One-third (33%) of U.S. consumers said they are very or somewhat likely to try using ad-blocking software in the next three months, according to a new survey by Digital Content Next, previously known as the Online Publishers Association.
Even allowing a substantial discount on these figures, DCN still estimates that around one in ten Americans (9%) will actually end up using ad-blocking software in the next three months. Given the limited time frame and growing public awareness of ad-blocking software as an option, it’s plausible to imagine that proportion increasing rapidly over the next year or so.
On that note, the DCN also pointed to new threats that could accelerate adoption of ad-blocking software, including enterprise-level installation of ad blockers (for example to improve network speeds or security), or carriers that offer ad blocking as a competitive feature to woo consumers.
Addressing consumer attitudes toward advertising, the DCN study also found that 70% of respondents said they dislike ads that expand over content or automatically begin playing with sound. Separately, 68% said they were concerned about ads tracking their online behavior, and 57% said that ads were causing their Web pages to load too slowly.
DCN CEO Jason Kint stated: “On a scale of one to 10, my concern is at a level eight or nine -- our industry has ignored consumer concerns and now these same consumers are speaking up by installing ad-blocking software. We need leaders across the industry to focus on providing better experiences, transparency and controls that will solve this issue.”
In a separate report released earlier this year, PageFair predicted that ad blockers could cost publishers around $22 billion in lost advertising revenues globally this year, adding that the figure is set to go up as adoption of ad blockers becomes more widespread.
One out of Three is too kind. Its Bigger than that.
ONLY one out of three? Probalby only because not enough Americans know about them yet.

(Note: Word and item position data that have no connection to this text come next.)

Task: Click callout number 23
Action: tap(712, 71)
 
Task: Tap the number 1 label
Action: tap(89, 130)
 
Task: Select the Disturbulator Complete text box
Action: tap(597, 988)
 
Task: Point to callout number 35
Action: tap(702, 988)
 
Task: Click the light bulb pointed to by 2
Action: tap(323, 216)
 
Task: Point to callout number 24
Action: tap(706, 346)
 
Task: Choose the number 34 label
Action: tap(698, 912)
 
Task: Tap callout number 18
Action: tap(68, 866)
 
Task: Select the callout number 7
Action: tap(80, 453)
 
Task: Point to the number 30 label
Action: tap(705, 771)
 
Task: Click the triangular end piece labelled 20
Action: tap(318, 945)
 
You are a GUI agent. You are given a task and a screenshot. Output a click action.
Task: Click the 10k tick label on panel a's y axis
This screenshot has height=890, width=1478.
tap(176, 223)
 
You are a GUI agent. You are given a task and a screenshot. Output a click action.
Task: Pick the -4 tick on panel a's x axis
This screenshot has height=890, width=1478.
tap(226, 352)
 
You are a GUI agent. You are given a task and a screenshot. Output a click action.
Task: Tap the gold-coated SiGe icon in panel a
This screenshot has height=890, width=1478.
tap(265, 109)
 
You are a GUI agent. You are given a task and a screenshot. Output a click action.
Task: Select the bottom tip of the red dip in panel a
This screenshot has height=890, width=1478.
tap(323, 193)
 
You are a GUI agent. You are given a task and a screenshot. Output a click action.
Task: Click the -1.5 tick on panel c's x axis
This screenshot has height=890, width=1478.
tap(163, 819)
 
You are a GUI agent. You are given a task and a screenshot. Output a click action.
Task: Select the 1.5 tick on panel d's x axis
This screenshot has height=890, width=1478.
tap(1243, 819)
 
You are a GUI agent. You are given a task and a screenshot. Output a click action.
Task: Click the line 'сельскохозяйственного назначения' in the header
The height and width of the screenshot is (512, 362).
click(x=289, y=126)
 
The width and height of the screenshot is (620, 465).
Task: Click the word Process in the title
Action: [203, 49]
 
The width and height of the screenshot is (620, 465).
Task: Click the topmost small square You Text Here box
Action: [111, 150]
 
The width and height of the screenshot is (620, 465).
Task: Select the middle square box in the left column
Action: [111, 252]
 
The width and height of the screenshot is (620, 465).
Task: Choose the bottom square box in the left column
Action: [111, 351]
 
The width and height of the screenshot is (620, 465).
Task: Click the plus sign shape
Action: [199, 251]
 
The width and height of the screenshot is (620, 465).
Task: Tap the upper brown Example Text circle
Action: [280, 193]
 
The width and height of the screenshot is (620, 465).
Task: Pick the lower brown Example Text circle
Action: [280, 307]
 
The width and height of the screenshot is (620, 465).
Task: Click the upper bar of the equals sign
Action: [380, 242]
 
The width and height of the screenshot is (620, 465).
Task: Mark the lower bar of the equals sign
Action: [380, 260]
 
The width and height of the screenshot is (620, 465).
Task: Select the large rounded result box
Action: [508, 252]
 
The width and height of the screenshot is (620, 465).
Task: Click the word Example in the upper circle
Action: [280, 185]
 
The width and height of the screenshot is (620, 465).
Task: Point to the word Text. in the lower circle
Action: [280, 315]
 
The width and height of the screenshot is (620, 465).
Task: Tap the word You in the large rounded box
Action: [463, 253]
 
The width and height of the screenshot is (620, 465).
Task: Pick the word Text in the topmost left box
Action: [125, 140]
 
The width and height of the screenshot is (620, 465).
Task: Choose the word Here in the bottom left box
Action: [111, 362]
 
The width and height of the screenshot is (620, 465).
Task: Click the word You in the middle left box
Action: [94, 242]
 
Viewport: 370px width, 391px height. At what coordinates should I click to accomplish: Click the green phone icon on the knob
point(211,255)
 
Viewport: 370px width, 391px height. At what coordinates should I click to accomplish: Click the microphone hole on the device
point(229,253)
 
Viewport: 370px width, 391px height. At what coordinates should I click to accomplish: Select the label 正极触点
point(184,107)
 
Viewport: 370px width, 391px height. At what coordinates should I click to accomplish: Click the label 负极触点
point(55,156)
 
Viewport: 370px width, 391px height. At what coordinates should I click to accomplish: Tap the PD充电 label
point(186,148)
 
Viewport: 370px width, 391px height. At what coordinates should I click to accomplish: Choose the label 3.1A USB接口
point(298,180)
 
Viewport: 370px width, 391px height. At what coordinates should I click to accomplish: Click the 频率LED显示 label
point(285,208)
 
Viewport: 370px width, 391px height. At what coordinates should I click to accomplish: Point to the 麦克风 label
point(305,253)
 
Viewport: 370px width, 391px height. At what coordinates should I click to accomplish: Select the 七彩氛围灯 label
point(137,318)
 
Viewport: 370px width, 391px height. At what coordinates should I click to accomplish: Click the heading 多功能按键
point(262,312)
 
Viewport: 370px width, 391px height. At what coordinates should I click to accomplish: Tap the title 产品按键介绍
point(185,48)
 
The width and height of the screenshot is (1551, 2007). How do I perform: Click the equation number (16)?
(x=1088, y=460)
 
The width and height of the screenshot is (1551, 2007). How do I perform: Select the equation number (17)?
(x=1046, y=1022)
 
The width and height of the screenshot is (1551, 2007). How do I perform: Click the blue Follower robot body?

And look at the "solution" that is proposed--- "We need leaders across the country to focus on providing better experiences, transparency and controls that will solve this issue". That really nails it---right?
The only way to resolve this issue is for digital ad sellers to organize the ways ads are positionned so as not to be so disruptive of the users' access to editorial content. And, secondly, they must limit the amount of ad clutter to manageable levels.
How can this be done. In my view the ads should be concentrated in distinct breaks in between clearly defined and distinct sequences of editorial content---just like TV and radio. That way, those who want to see the ads can do so and those who dont can simply take a short break from their PC, smartphone or tablet, or switch to some other publishers website, then return for another uininterrupted content segment. This way, ad recall and other indicators of ad impact will probably increase---just as happens with short, uncluttered TV ad breaks---which, in turn will enable publishers to charge more for such ads. The alternative is to continue with the chaotic situation until, as Leonard's comment suggests, you have so many angry users blocking ads that advertisers---especially those of the branding variety---give up on digital entirely.
The carriers will force change on the advertising and publishing communities.
People own the 'pipes' and 'reservoirs' (backhaul) of mobile connectivity can also build dams.
And in the case of people like John C Malone, they can afford to play hard ball here.
This is exactly why I predict that 2016 will be the year of "Permission Marketing at Scale". Why don't we simply ask viewers before they leave a site to opt-in to future marcom content based on criteria they set. Major e-tailers started this trend this year, and many others are getting on board next year. Brands, agencies and media companies should follow.